Lasthenia platycarpha

Scientific classification
- Kingdom: Plantae
- Clade: Tracheophytes
- Clade: Angiosperms
- Clade: Eudicots
- Clade: Asterids
- Order: Asterales
- Family: Asteraceae
- Genus: Lasthenia
- Species: L. platycarpha
- Binomial name: Lasthenia platycarpha (A.Gray) Greene

= Lasthenia platycarpha =

- Genus: Lasthenia
- Species: platycarpha
- Authority: (A.Gray) Greene

Species of flowering plant

Lasthenia platycarpha is a species of flowering plant in the family Asteraceae known by the common name alkali goldfields. It is endemic to California, where it is known mainly from the Central Valley.

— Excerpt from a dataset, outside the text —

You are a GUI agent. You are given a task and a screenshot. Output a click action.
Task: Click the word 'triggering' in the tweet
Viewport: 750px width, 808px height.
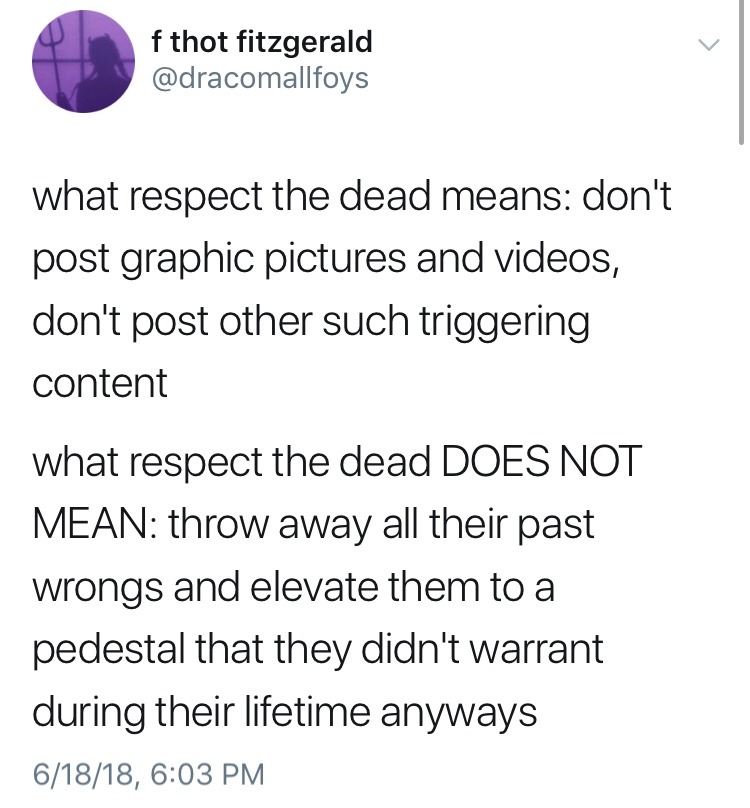tap(505, 322)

It grows in alkali flats and other areas with alkaline soils.

==Description==
Lasthenia platycarpha is an annual herb producing an erect stem approaching 30 centimeters in maximum height. The oppositely arranged leaves are up to 6 centimeters long, sometimes lobed, and sometimes coated in hairs.

The inflorescence bears small flower heads with centers of gold disc florets and 6 to 13 golden yellow ray florets each just under a centimeter long.

The fruit is a hairy achene with a pappus at the top.